_YOUR ASSIGNMENT:_ Pick out each line of the records in which the word "pixels" appears.

_EXERCISE MATERIALS:_
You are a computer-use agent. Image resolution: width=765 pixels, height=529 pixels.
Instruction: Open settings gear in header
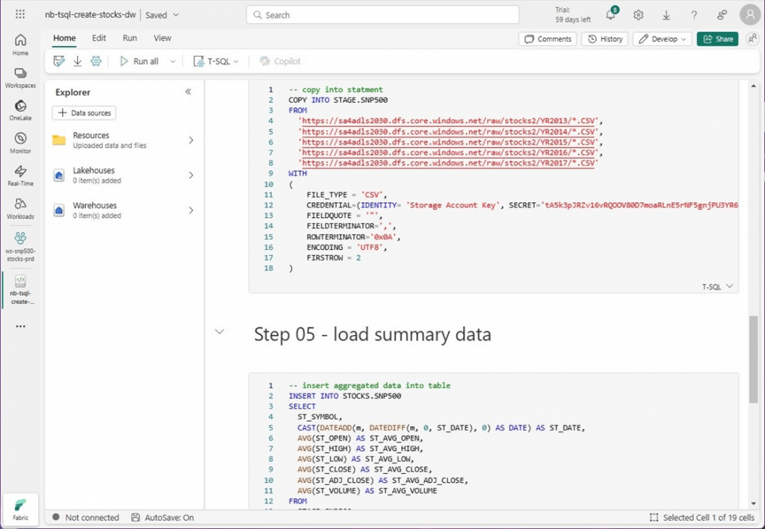pyautogui.click(x=638, y=16)
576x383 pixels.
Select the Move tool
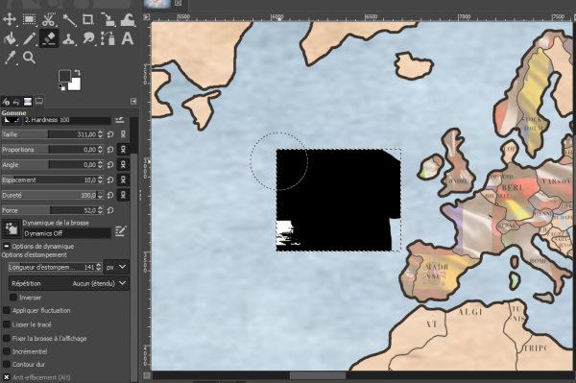tap(10, 19)
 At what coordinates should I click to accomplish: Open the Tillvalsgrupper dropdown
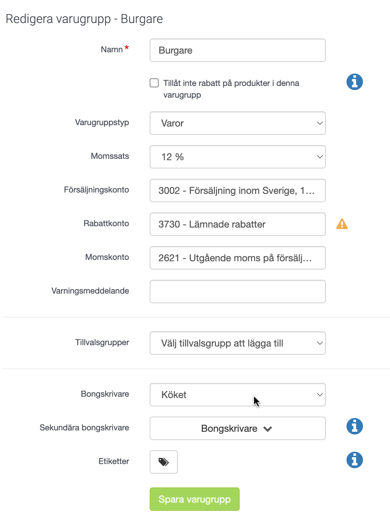click(238, 343)
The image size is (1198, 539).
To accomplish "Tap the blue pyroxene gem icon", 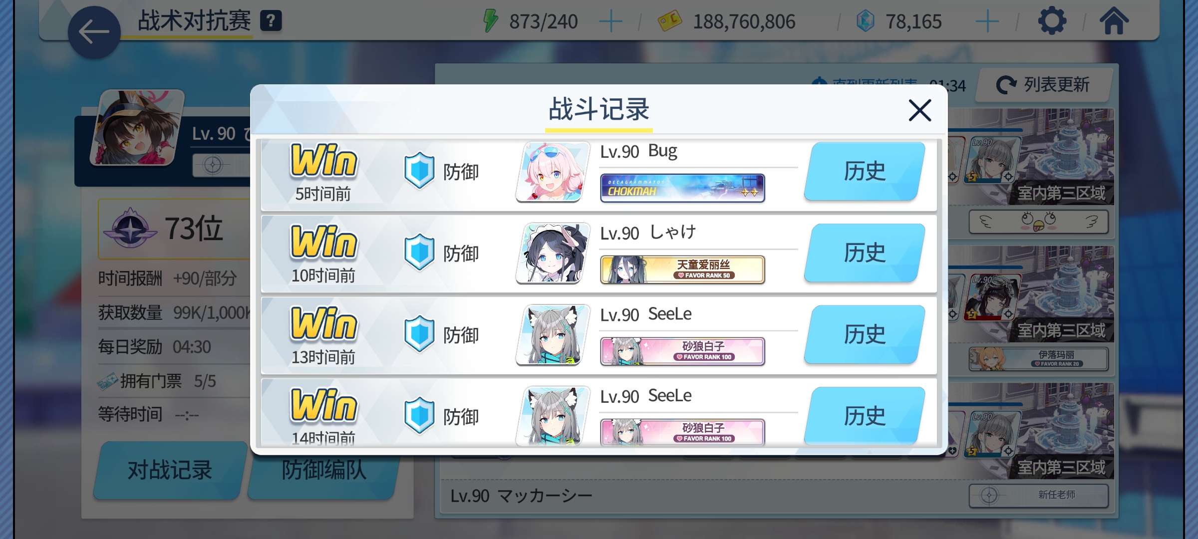I will pyautogui.click(x=866, y=21).
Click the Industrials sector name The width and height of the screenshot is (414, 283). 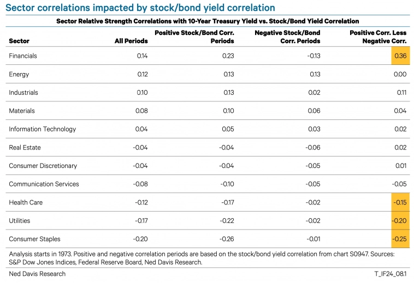pyautogui.click(x=23, y=93)
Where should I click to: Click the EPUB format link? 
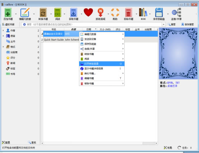point(170,83)
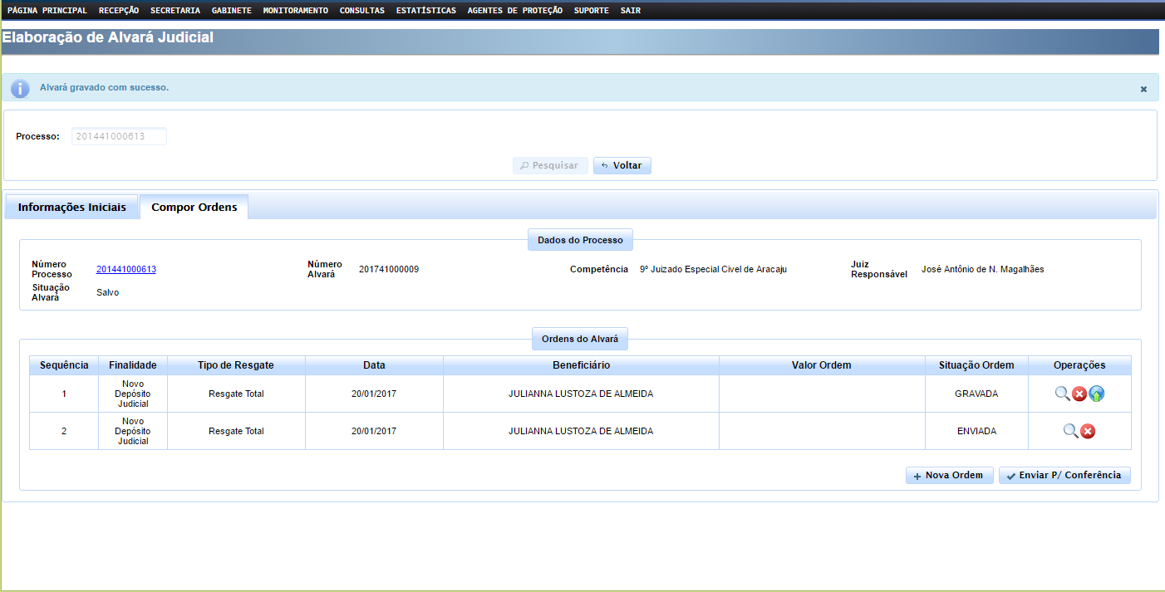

_SOLUTION TO THIS PROBLEM:_
You are a computer-use agent. Image resolution: width=765 pixels, height=529 pixels.
576x383 pixels.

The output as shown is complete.